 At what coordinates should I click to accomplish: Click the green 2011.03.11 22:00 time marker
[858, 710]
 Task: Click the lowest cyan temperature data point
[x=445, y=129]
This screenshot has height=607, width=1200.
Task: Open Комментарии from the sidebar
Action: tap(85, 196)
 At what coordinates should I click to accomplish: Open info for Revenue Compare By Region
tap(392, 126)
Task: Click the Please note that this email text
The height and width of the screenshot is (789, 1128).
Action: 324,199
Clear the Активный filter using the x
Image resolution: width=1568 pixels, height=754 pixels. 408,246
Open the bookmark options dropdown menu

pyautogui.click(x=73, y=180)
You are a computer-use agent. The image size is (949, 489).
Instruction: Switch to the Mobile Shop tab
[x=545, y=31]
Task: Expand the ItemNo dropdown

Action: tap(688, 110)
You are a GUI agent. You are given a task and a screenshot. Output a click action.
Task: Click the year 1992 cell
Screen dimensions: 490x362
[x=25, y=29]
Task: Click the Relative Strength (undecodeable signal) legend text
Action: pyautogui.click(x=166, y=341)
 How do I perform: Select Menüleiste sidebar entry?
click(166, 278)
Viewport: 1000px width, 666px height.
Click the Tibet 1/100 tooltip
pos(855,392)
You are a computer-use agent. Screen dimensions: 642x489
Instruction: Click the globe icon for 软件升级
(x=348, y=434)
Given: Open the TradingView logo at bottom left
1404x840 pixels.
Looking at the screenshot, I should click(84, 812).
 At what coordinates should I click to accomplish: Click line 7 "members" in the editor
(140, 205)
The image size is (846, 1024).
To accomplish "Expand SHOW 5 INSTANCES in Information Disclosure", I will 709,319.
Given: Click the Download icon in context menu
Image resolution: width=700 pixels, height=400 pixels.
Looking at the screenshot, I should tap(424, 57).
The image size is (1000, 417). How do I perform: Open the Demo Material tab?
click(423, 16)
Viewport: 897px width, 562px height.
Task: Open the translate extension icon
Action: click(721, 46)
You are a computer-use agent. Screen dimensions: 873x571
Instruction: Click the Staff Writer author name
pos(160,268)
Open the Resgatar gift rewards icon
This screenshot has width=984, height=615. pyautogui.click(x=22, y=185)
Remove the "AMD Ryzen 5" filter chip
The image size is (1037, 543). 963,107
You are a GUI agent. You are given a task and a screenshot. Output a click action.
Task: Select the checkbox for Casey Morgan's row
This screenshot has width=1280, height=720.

Work task >> Only the lines that hold the word "agent" are wanted; each should be pulled from the records.

Result below >>
You are a computer-use agent. The image size is (949, 489).
You are a GUI agent. You are given a task and a screenshot. Output a click action.
You are a computer-use agent. Screen dimensions: 642x489
You are a computer-use agent. Screen dimensions: 873x571
You are a GUI agent. You are given a task and a screenshot. Output a click action.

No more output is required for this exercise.